▸ Supplied material:
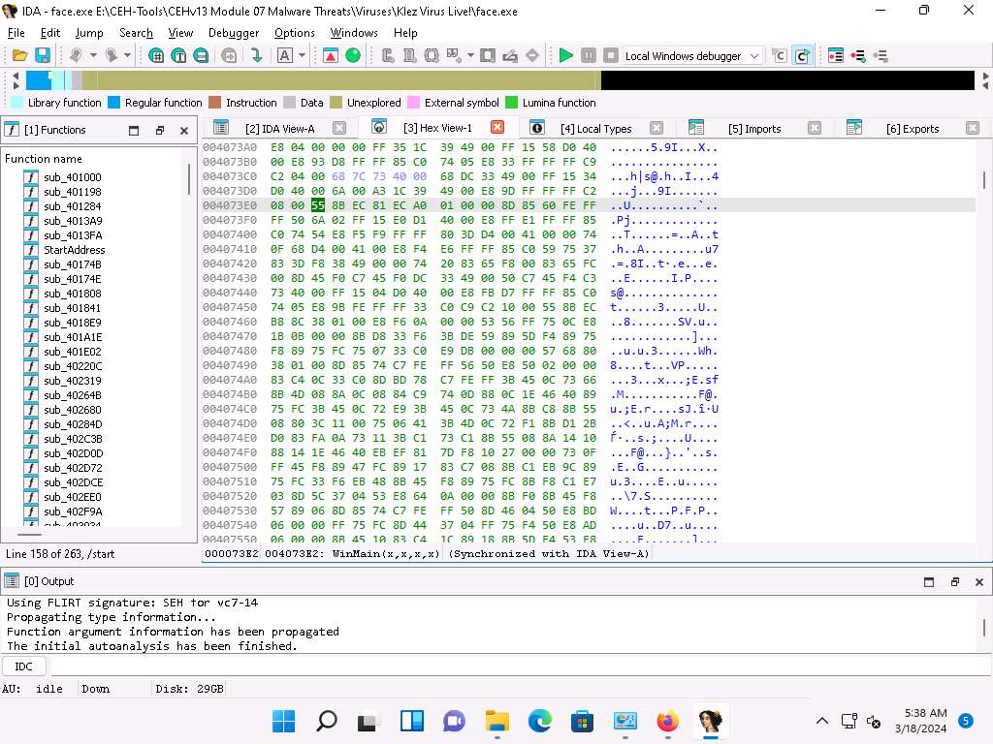This screenshot has height=744, width=993.
Task: Click the green circle toolbar icon
Action: 353,56
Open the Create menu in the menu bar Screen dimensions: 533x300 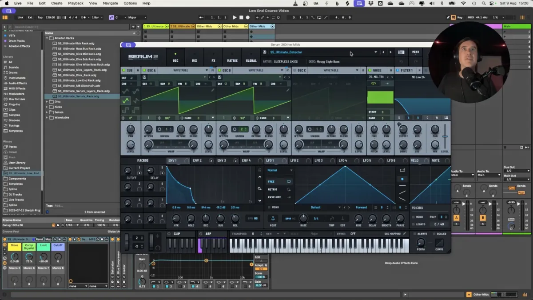[57, 3]

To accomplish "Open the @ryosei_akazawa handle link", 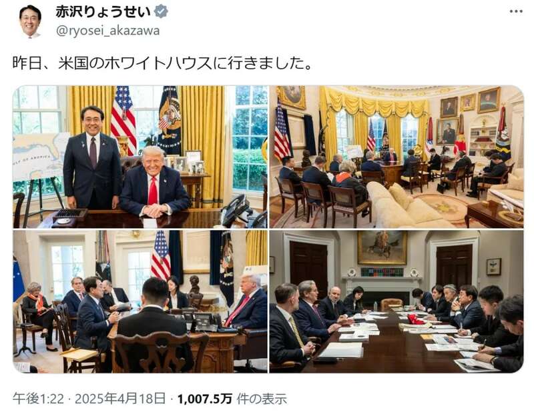I will [107, 31].
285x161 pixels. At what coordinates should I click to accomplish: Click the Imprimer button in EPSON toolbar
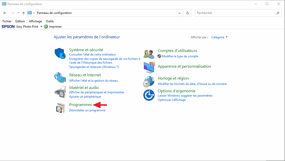[53, 27]
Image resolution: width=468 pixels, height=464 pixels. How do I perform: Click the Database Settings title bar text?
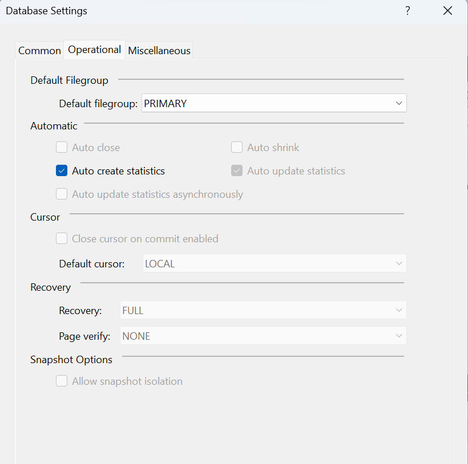[x=46, y=10]
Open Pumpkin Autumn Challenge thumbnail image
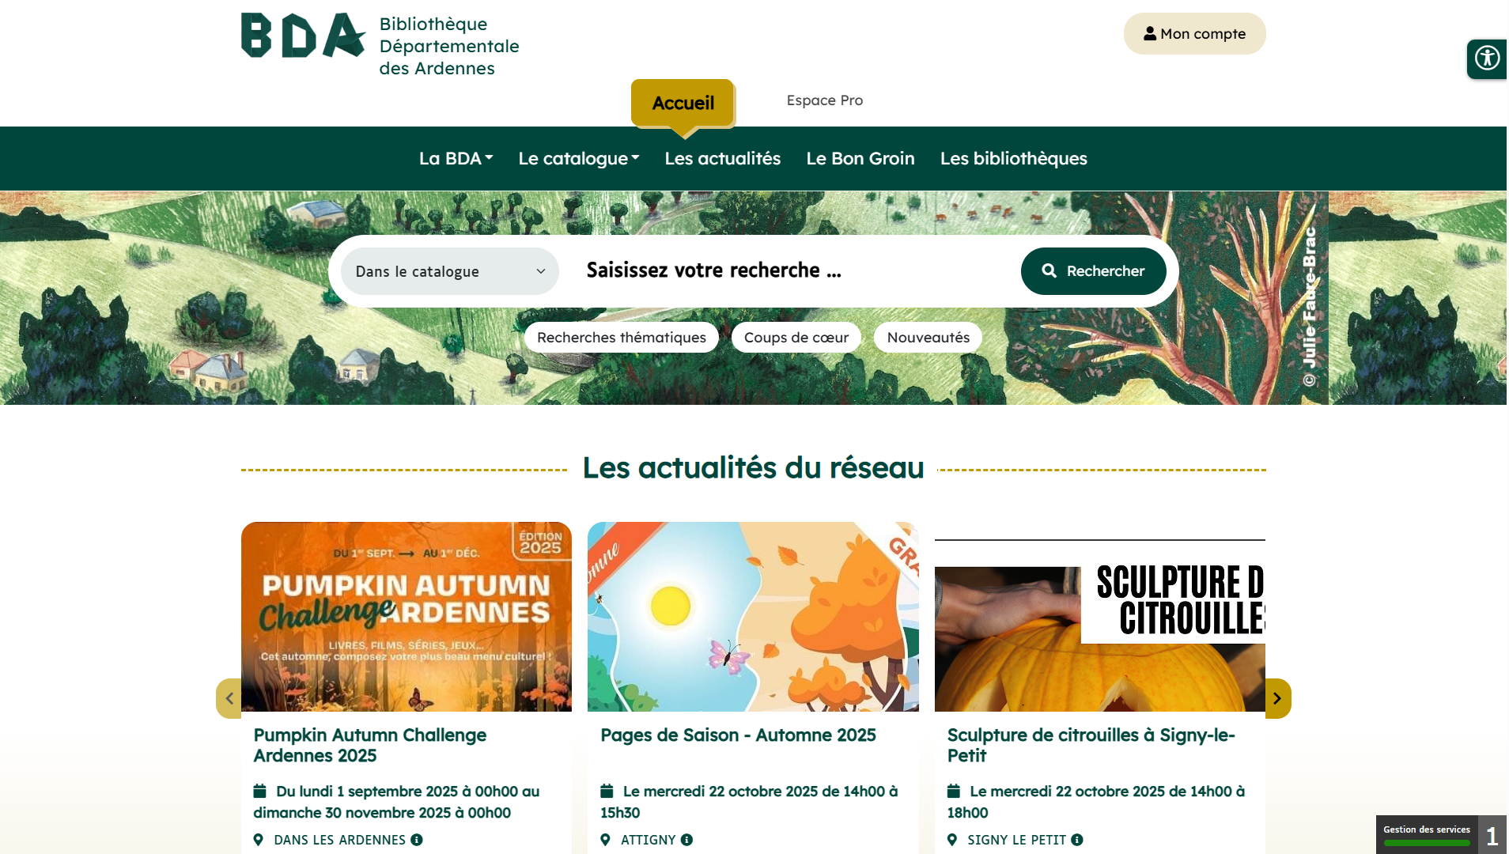Screen dimensions: 1509x854 [406, 617]
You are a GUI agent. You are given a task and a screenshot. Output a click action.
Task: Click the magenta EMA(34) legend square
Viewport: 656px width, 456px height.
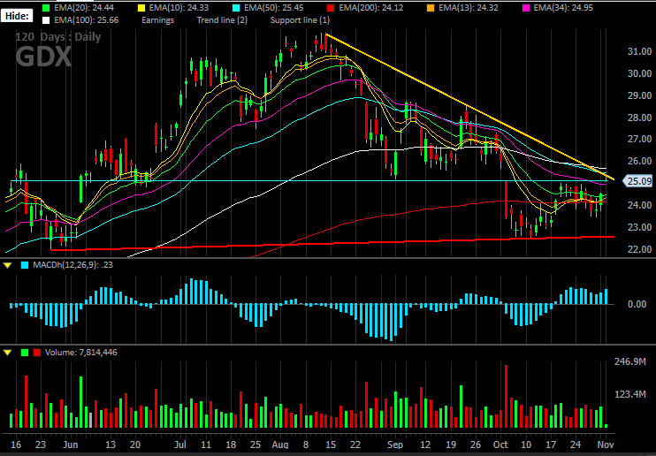pos(525,8)
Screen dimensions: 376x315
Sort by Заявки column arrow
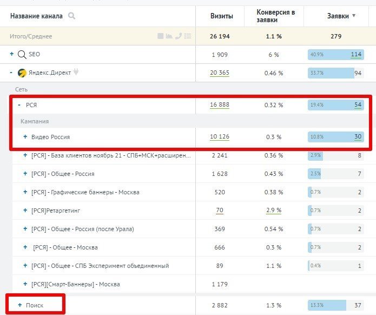point(354,16)
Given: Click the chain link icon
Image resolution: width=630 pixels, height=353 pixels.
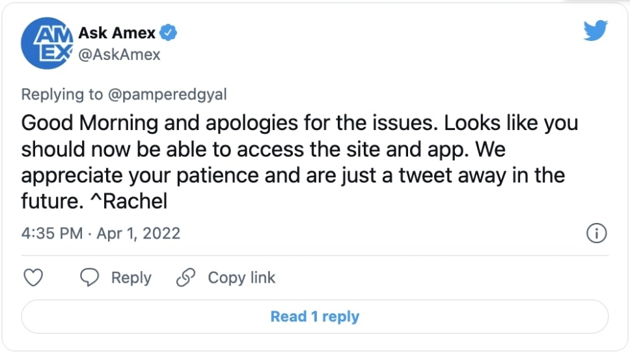Looking at the screenshot, I should [x=185, y=278].

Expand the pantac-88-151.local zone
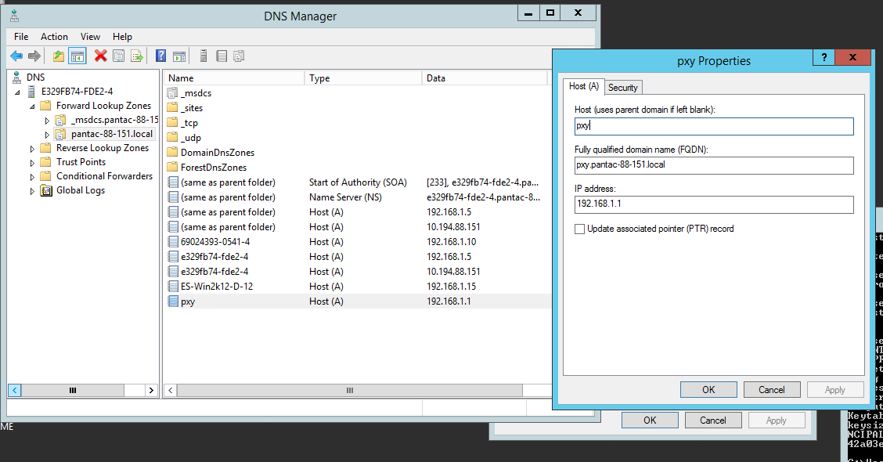pyautogui.click(x=47, y=135)
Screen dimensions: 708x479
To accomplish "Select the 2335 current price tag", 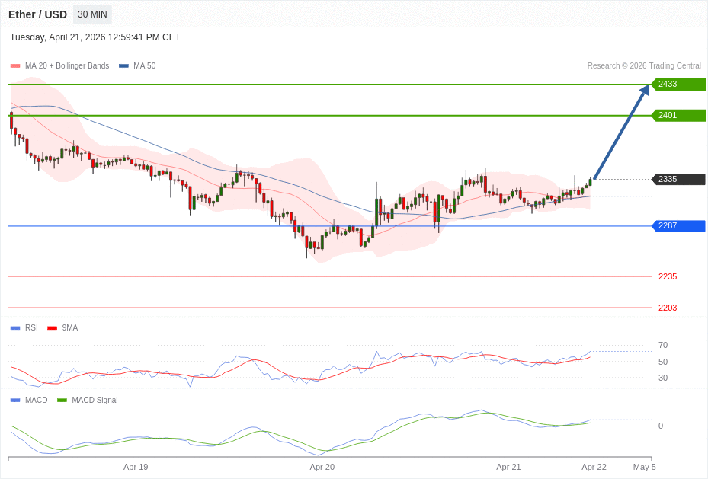I will click(678, 180).
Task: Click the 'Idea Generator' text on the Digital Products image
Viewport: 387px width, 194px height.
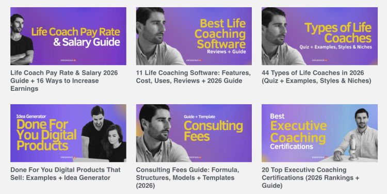Action: (31, 116)
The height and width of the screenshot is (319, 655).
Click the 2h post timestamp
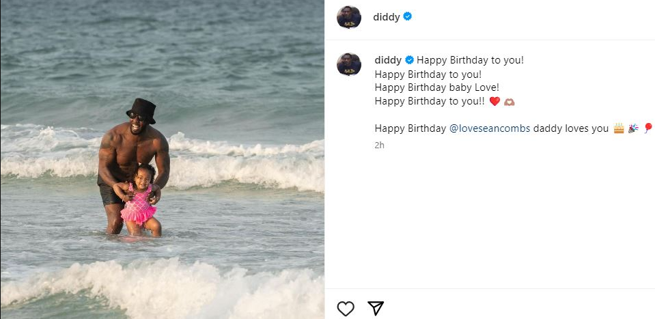tap(380, 145)
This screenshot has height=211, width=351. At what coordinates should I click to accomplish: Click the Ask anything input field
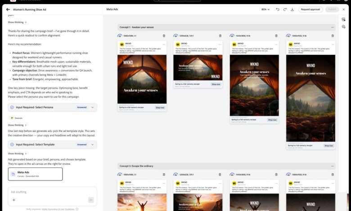pos(50,192)
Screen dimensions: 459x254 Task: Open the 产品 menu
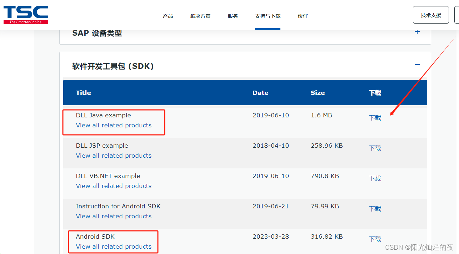pyautogui.click(x=168, y=16)
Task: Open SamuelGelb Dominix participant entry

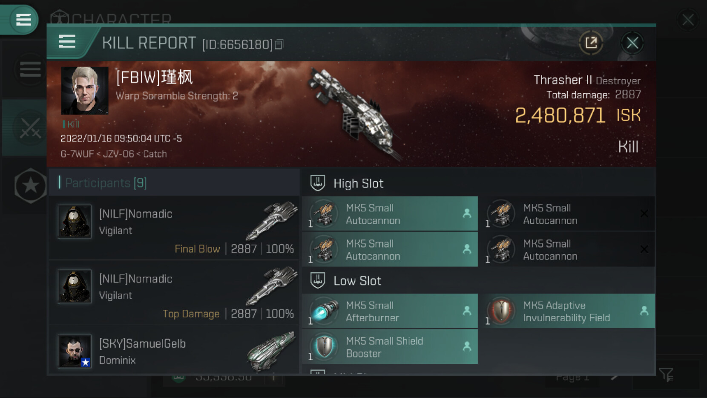Action: 174,350
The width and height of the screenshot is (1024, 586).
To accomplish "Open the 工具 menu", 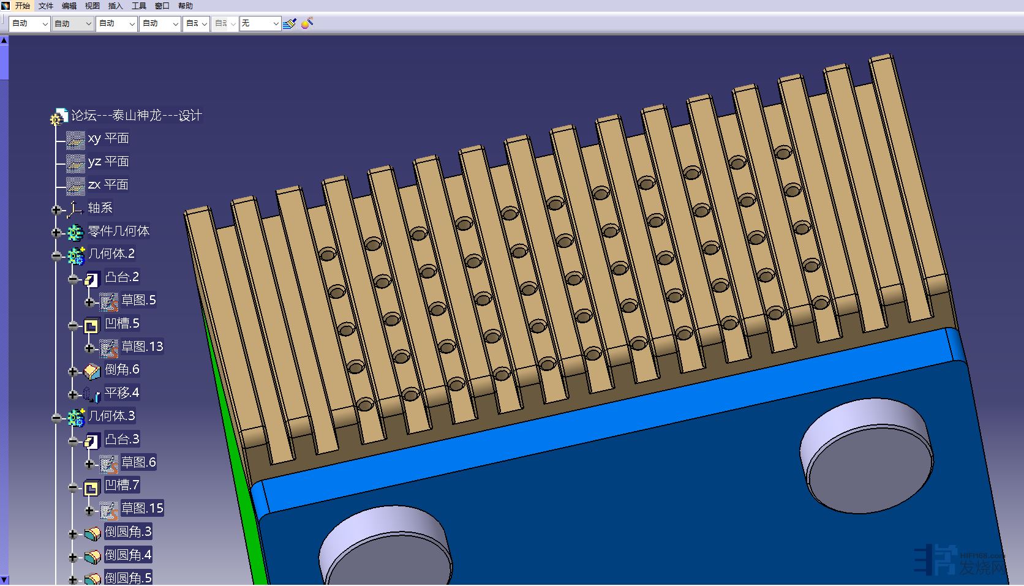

▸ Your goal: Return nothing except the lines from the line with "Task: Click the 'Idea" through the last line of the records above, copied exactly and without pictures.

▸ Answer:
Task: Click the 'Idea Generator' text on the Digital Products image
Viewport: 387px width, 194px height.
Action: (31, 116)
The height and width of the screenshot is (319, 655).
Click the 2h post timestamp
tap(380, 145)
This screenshot has height=211, width=351. At what coordinates should I click to accomplish: Click the Ask anything input field
pos(50,192)
Screen dimensions: 459x254 Task: Open the 产品 menu
pyautogui.click(x=168, y=16)
Task: Open SamuelGelb Dominix participant entry

Action: 174,350
The width and height of the screenshot is (1024, 586).
To accomplish "Open the 工具 menu", 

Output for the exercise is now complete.